● **Source passage**
NOTHING will benefit human health and increase chances for survival of life on Earth as much as the evolution to a vegetarian diet.

So said Albert Einstein, a veggie himself. He was in good company: Plato, Socrates, Gandhi, Pythagoras and Leonardo Da Vinci were all vegetarians too.

While vegetarianism has a long history, it was not until the 1980s that a meat-free lifestyle became a mainstream choice in the UK.

With high-profile adherents such as Paul and Linda McCartney, and companies like the Body Shop raising awareness of green issues, more and more people chose to shun meat. Previously a practice regarded as the choice of cranks and liberals, vegetarianism has steadily grown. From 1984, when surveys first recorded such figures, vegetarians have gone from 2.1 per cent of the UK population to four per cent in 2001.

The estimate is now around six per cent, although the numbers do go up and down depending on the latest BSE, bluetongue, foot-and-mouth, or bird flu scares.

National Vegetarian Week (NVW), the annual awareness-raising campaign promoting inspirational vegetarian food and the benefits of a meat-free lifestyle, takes place from May 19-25. Celebrated by the Vegetarian Society since 1992, the week is now an established event. The Vegetarian Society, the oldest vegetarian organisation in the world (formed in 1847), was the first organisation worldwide to adopt the term vegetarian'. The society's definition of a vegetarian is: Someone who eats no meat, poultry, fish, shellfish or crustacea and also avoids the by-products of the slaughterhouse such as gelatine, rennet and animal fats.' The majority of vegetarians eat free-range eggs.

The best known reason for going veggie is concern over animal welfare and standards in meat production. Every day, in the UK alone, over two million land animals are slaughtered for their meat. Over 70 per cent of the five million pigs in the UK are reared under very intensive conditions, being closely confined indoors for their entire lives. Most sheep - about 36 million in the UK - are slaughtered as lambs at less than one year of age. While the plight of intensively-reared chickens, brought to light recently by Jamie Oliver and Hugh Fearnley-Whittingstall, is such that the rapid and unnatural growth rate of the birds leads to over 25 per cent suffering from impaired movement.

● **Problem to solve**
Extend the passage on vegetarianism in the UK, picking up right after its final sentence about intensively reared chickens. The rows that come next are separate material unrelated to the passage on vegetarianism.

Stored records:
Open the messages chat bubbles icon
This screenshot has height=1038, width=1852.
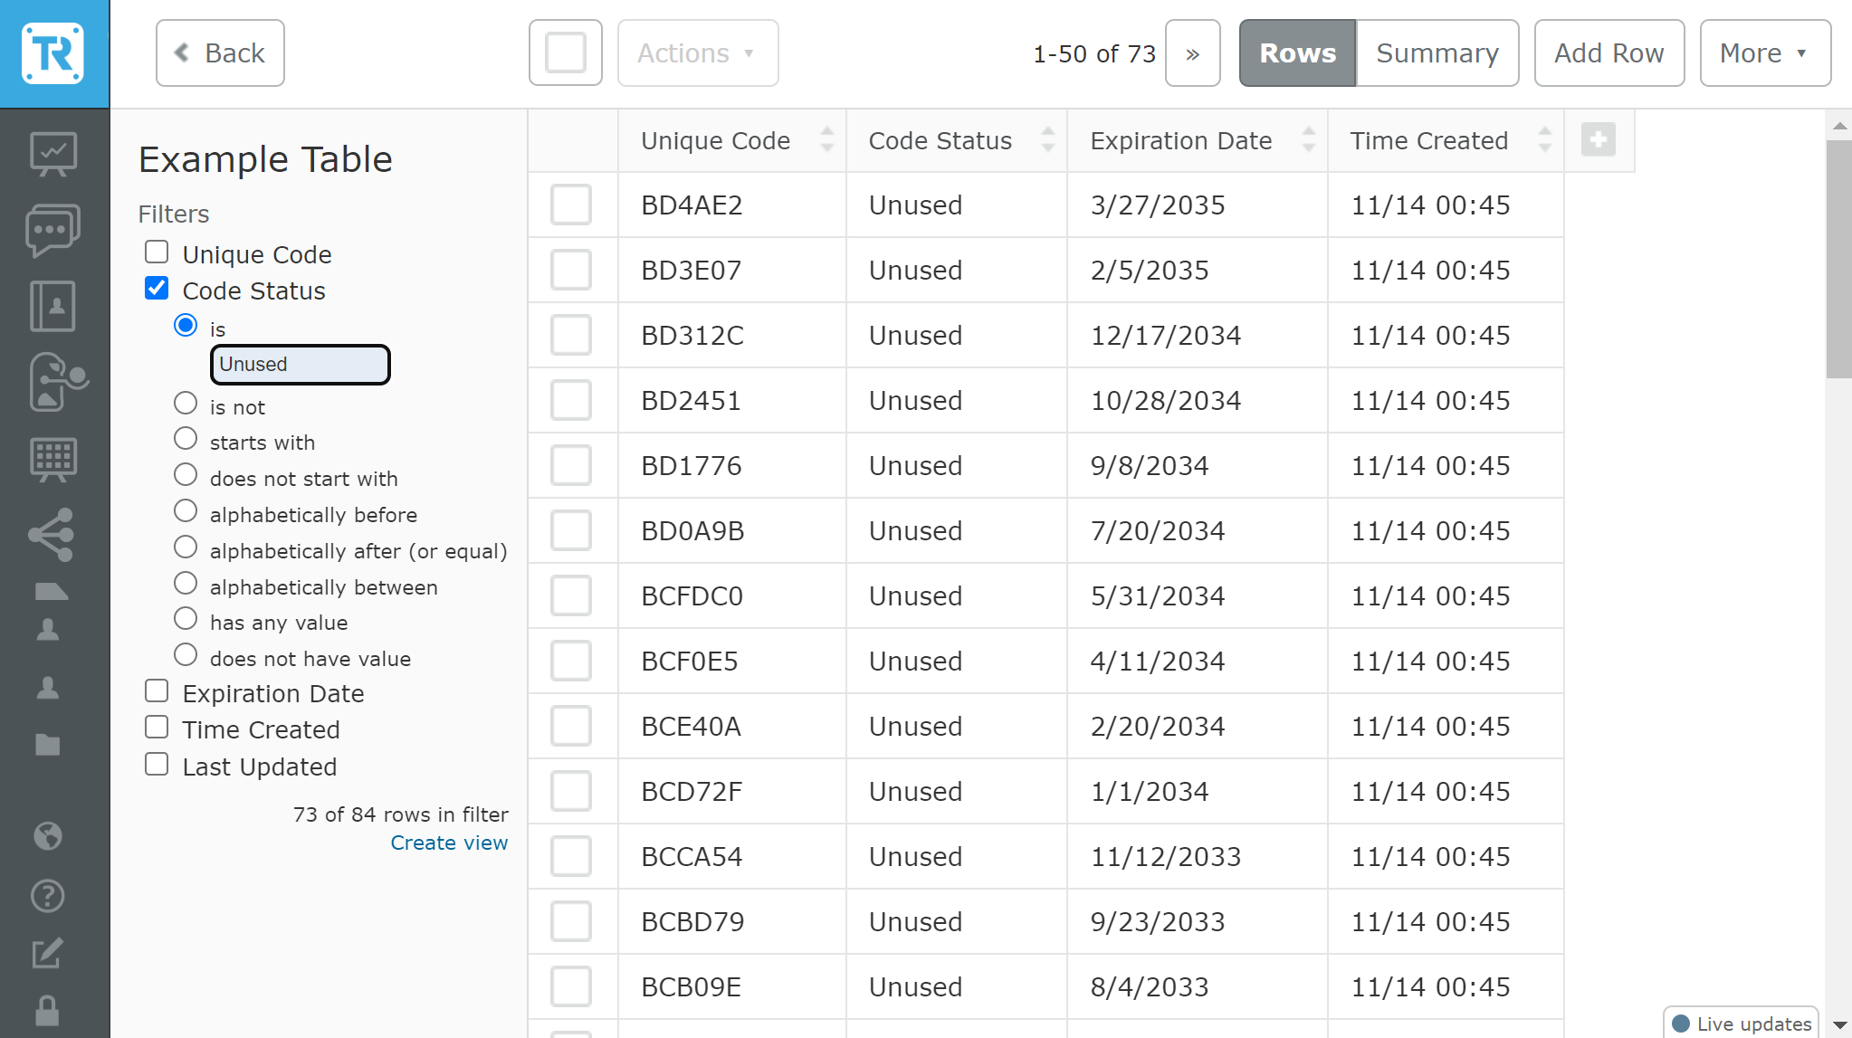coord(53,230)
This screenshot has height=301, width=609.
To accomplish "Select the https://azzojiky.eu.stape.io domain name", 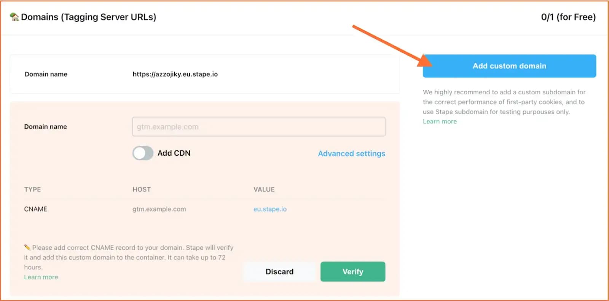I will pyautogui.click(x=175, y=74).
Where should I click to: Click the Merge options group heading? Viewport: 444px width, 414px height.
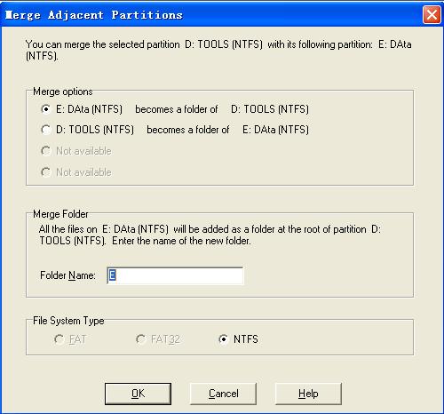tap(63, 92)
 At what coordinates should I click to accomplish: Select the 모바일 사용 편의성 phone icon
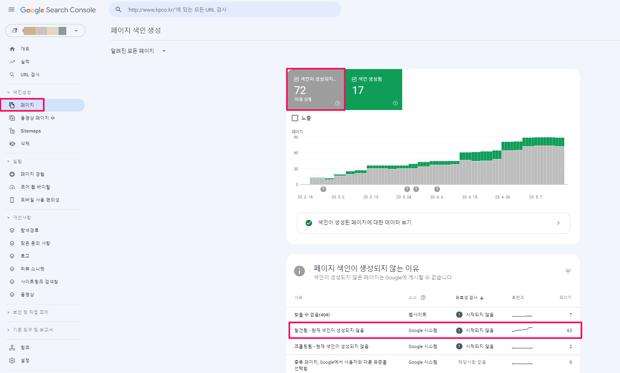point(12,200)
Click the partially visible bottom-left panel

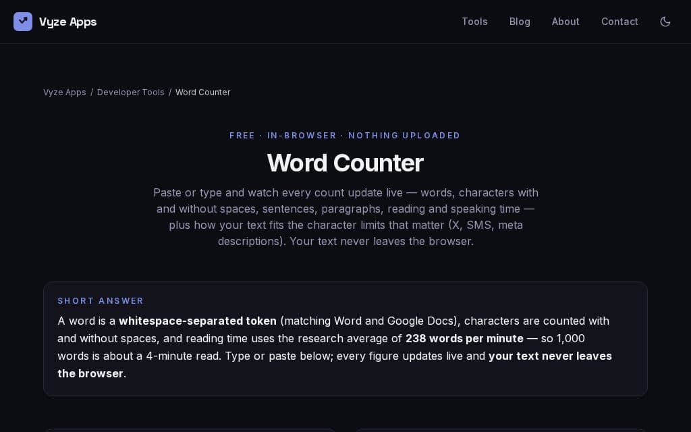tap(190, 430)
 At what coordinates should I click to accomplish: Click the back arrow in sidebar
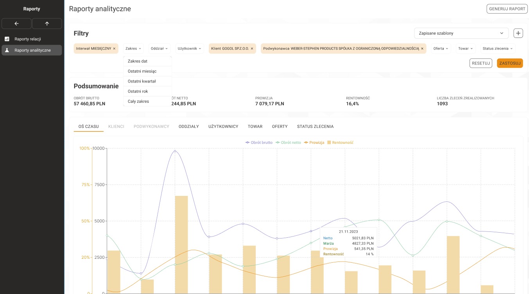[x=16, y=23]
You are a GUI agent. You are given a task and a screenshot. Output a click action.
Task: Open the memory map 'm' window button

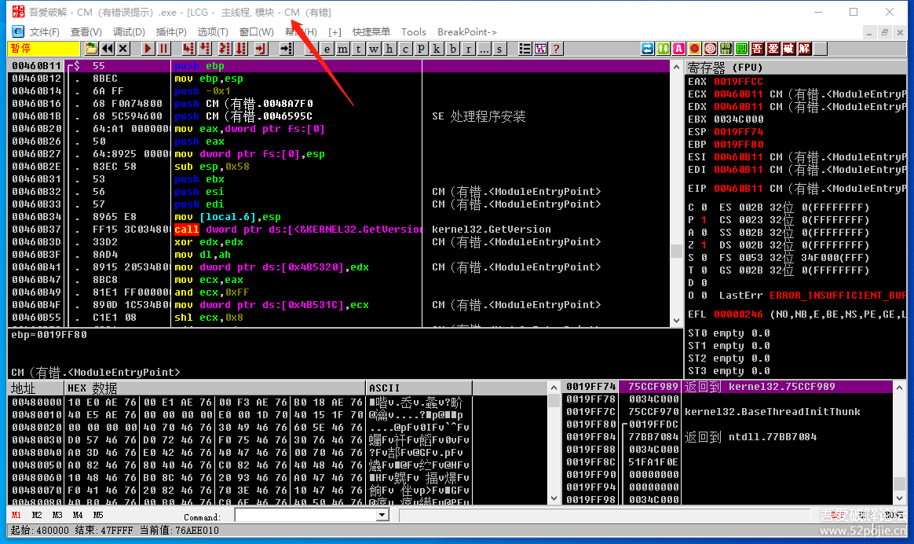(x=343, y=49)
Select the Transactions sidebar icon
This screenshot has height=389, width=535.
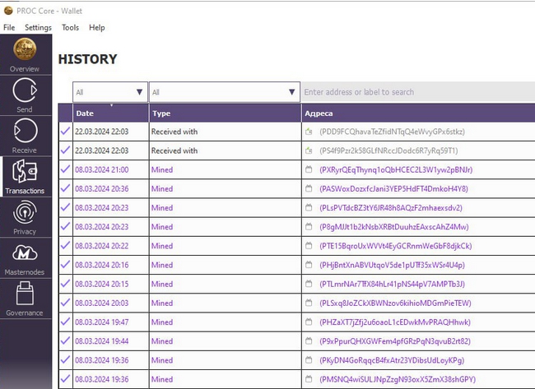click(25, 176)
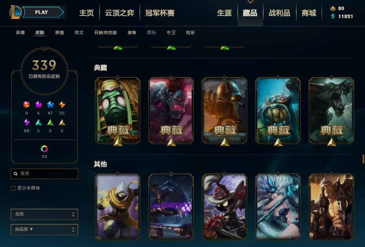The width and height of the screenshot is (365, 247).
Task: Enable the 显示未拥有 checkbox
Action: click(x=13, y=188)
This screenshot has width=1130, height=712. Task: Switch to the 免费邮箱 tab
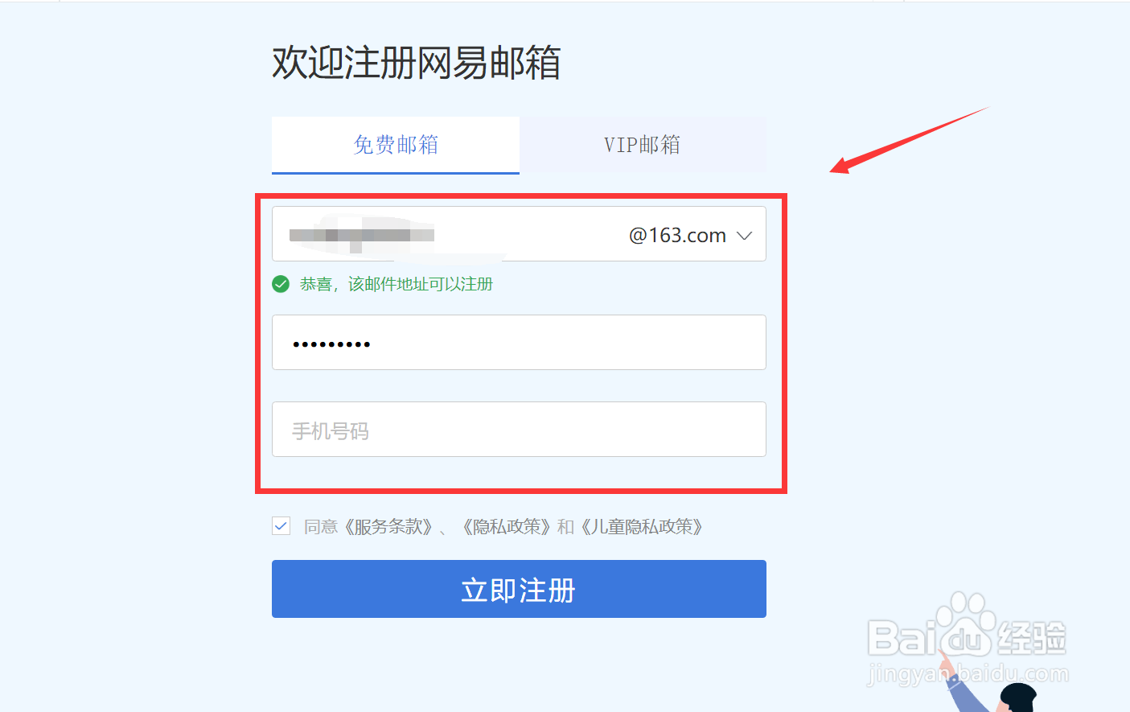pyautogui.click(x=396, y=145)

● **Response to this task**
Recently, environmental vegetarianism, a practice adopted because the production of meat by intensive agriculture is environmentally unsustainable, has taken off. Compared with the 13.5 per cent of global greenhouse gas emissions coming from transport, 18 per cent actually comes from livestock production.

Cattle cause the most environmental damage of any non-human species through over-grazing, soil erosion, desertification and tropical deforestation for ranches (livestock production is responsible for 70 per cent of Amazonian deforestation), in addition to their gaseous emissions and manure products. Indeed, studies on world food security estimate that an affluent diet containing meat requires up to three times as many resources as a vegetarian diet.

With global production of meat rising dramatically from 130 million tonnes in the late 1970s to 230 million tonnes in the year 2000, if nothing is done, the environmental impact of meat production will only increase.

When it comes to human health, eating a well-balanced veggie diet means that you are more likely to achieve the recommended five portions of fruit and veg a day, although it is important that veggies consume good sources of protein and iron.

The former can be found in grains, pulses, seeds, nuts, milk, cheese, eggs and meat alternatives such as tofu: the latter abounds in leafy green vegetables, pulses and wholegrain cereals and flours.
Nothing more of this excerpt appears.